-- Work instruction --
Below are records; copy every line in them that holds the word "with".

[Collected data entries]
*-*-*

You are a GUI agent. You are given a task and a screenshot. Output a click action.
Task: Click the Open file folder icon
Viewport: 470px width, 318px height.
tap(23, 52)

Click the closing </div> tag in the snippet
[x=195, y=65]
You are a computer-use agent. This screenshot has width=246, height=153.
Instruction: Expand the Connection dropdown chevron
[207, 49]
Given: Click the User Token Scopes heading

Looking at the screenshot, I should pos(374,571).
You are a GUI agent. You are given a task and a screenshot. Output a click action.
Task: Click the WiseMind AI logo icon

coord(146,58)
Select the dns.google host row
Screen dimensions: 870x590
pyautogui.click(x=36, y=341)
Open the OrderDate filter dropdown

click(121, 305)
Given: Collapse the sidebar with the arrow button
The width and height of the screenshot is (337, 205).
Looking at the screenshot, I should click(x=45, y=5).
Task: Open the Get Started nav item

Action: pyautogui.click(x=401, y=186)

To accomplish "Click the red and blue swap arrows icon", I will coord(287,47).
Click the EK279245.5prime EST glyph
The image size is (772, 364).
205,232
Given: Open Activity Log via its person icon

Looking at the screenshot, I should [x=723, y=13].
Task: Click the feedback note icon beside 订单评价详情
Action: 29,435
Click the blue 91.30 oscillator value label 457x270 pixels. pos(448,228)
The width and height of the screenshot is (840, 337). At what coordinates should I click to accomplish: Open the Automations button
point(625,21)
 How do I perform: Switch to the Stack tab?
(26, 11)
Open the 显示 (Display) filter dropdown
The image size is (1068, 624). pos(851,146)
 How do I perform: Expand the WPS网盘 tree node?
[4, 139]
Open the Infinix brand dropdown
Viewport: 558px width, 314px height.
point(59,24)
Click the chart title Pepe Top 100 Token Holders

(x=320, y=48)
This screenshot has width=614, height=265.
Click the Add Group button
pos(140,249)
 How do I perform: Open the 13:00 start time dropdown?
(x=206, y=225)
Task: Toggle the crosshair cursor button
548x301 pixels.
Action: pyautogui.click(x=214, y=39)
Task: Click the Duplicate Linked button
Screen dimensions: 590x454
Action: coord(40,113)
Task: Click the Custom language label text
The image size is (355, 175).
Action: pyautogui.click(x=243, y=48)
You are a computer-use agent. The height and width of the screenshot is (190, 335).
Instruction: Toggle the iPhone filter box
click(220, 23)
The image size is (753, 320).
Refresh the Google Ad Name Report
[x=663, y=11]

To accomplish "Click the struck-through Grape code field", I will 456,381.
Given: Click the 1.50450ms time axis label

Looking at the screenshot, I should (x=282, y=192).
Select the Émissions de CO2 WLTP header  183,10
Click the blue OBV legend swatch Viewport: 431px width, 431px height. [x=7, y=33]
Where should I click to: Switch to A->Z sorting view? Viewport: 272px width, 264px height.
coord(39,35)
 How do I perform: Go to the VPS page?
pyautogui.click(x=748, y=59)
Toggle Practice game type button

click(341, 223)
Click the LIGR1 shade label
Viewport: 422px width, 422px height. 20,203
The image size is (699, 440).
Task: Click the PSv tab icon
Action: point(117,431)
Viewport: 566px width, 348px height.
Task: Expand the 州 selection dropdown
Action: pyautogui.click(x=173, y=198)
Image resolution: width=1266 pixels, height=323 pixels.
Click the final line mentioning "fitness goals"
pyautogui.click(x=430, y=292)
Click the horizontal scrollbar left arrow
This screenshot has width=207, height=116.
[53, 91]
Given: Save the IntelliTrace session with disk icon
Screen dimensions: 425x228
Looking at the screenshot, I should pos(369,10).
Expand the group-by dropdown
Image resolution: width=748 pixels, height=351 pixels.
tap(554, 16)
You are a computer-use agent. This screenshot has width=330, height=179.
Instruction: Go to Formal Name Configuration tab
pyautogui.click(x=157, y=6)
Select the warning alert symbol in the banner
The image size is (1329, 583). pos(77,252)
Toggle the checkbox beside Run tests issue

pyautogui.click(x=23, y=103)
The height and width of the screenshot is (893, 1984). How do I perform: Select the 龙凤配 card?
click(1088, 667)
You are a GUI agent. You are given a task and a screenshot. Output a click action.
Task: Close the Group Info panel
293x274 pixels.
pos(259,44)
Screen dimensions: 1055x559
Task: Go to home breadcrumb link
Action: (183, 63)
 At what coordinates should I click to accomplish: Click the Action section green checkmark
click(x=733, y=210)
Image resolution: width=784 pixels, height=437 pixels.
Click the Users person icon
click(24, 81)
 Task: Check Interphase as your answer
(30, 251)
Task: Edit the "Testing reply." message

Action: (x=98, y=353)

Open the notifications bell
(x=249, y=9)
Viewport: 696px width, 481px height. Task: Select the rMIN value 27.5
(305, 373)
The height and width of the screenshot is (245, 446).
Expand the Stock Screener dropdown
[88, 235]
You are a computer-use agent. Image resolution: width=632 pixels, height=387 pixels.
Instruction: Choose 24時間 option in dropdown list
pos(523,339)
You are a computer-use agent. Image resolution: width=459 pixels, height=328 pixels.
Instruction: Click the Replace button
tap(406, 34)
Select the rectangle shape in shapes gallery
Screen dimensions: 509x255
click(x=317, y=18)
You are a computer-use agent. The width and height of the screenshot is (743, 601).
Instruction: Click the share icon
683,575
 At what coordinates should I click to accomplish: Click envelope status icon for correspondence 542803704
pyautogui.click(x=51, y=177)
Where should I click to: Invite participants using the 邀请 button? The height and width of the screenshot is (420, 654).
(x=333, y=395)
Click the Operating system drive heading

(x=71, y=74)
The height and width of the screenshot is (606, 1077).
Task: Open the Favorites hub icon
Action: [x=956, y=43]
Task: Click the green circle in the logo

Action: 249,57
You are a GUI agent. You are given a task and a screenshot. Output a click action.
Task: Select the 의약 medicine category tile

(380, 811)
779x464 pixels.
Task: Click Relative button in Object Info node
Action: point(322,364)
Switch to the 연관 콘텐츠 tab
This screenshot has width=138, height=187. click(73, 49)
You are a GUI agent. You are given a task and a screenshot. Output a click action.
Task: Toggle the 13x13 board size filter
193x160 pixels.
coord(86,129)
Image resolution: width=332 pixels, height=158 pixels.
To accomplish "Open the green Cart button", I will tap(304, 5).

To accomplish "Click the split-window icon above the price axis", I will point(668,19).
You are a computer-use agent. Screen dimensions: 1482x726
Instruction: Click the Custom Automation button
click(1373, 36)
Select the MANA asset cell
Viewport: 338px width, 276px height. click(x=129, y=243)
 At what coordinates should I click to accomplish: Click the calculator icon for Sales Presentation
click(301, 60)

*-*-*

-- Your response --
Given: Collapse the sidebar with the arrow button
Given: Save the IntelliTrace session with disk icon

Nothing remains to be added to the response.